# GIVEN ENTRIES
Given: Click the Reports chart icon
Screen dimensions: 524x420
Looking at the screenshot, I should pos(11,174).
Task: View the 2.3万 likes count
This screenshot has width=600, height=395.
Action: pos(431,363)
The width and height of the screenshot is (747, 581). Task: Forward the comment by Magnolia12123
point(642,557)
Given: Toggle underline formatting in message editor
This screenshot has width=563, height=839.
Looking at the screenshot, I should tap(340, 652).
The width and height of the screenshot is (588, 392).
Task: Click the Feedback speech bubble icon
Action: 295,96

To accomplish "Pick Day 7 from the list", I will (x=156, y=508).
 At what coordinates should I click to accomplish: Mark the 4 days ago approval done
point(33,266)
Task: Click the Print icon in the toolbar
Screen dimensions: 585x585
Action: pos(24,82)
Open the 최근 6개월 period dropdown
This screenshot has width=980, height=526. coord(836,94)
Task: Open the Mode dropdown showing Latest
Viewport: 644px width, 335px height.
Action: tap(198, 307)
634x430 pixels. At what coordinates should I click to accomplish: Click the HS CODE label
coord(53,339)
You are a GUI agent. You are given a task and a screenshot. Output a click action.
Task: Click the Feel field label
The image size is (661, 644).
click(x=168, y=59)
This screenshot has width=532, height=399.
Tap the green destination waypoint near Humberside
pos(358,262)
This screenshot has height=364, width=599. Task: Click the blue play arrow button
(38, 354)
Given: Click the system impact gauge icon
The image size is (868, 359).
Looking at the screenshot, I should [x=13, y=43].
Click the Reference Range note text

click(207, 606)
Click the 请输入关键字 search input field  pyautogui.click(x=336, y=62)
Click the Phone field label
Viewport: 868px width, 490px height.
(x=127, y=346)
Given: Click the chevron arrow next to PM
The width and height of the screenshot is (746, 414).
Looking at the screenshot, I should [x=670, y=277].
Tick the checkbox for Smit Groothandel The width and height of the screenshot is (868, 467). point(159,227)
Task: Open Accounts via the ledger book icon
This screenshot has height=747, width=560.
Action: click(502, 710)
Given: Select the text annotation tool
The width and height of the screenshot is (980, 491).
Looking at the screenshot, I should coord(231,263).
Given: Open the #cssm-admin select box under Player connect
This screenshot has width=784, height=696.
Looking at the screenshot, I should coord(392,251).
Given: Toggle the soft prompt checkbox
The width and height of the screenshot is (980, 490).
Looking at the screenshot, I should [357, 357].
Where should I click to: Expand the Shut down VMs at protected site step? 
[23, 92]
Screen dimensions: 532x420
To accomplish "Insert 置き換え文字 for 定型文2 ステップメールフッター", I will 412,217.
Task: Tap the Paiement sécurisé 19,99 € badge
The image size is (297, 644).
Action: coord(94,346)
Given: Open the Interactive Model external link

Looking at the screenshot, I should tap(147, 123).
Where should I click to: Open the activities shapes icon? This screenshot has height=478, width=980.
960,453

# WORK INSTRUCTIONS
What is needed is an exact transcription of all the data.

# EXPECTED ANSWER
Given: Click the Reports chart icon
Screen dimensions: 524x420
Looking at the screenshot, I should pos(11,174).
Task: View the 2.3万 likes count
This screenshot has width=600, height=395.
Action: pos(431,363)
The width and height of the screenshot is (747, 581). Task: Forward the comment by Magnolia12123
point(642,557)
Given: Toggle underline formatting in message editor
This screenshot has width=563, height=839.
Looking at the screenshot, I should tap(340, 652).
The width and height of the screenshot is (588, 392).
Task: Click the Feedback speech bubble icon
Action: 295,96

To accomplish "Pick Day 7 from the list", I will (x=156, y=508).
 At what coordinates should I click to accomplish: Mark the 4 days ago approval done
point(33,266)
Task: Click the Print icon in the toolbar
Screen dimensions: 585x585
Action: pos(24,82)
Open the 최근 6개월 period dropdown
This screenshot has width=980, height=526. coord(836,94)
Task: Open the Mode dropdown showing Latest
Viewport: 644px width, 335px height.
Action: tap(198, 307)
634x430 pixels. At what coordinates should I click to accomplish: Click the HS CODE label
coord(53,339)
You are a GUI agent. You are given a task and a screenshot. Output a click action.
Task: Click the Feel field label
The image size is (661, 644).
click(x=168, y=59)
This screenshot has width=532, height=399.
Tap the green destination waypoint near Humberside
pos(358,262)
This screenshot has height=364, width=599. Task: Click the blue play arrow button
(38, 354)
Given: Click the system impact gauge icon
The image size is (868, 359).
Looking at the screenshot, I should [x=13, y=43].
Click the Reference Range note text

click(207, 606)
Click the 请输入关键字 search input field  pyautogui.click(x=336, y=62)
Click the Phone field label
Viewport: 868px width, 490px height.
(x=127, y=346)
Given: Click the chevron arrow next to PM
The width and height of the screenshot is (746, 414).
Looking at the screenshot, I should [x=670, y=277].
Tick the checkbox for Smit Groothandel The width and height of the screenshot is (868, 467). point(159,227)
Task: Open Accounts via the ledger book icon
This screenshot has height=747, width=560.
Action: click(502, 710)
Given: Select the text annotation tool
The width and height of the screenshot is (980, 491).
Looking at the screenshot, I should coord(231,263).
Given: Open the #cssm-admin select box under Player connect
This screenshot has width=784, height=696.
Looking at the screenshot, I should coord(392,251).
Given: Toggle the soft prompt checkbox
The width and height of the screenshot is (980, 490).
Looking at the screenshot, I should [357, 357].
Where should I click to: Expand the Shut down VMs at protected site step? 
[23, 92]
Screen dimensions: 532x420
To accomplish "Insert 置き換え文字 for 定型文2 ステップメールフッター", I will 412,217.
Task: Tap the Paiement sécurisé 19,99 € badge
The image size is (297, 644).
Action: coord(94,346)
Given: Open the Interactive Model external link

Looking at the screenshot, I should tap(147, 123).
Where should I click to: Open the activities shapes icon? This screenshot has height=478, width=980.
960,453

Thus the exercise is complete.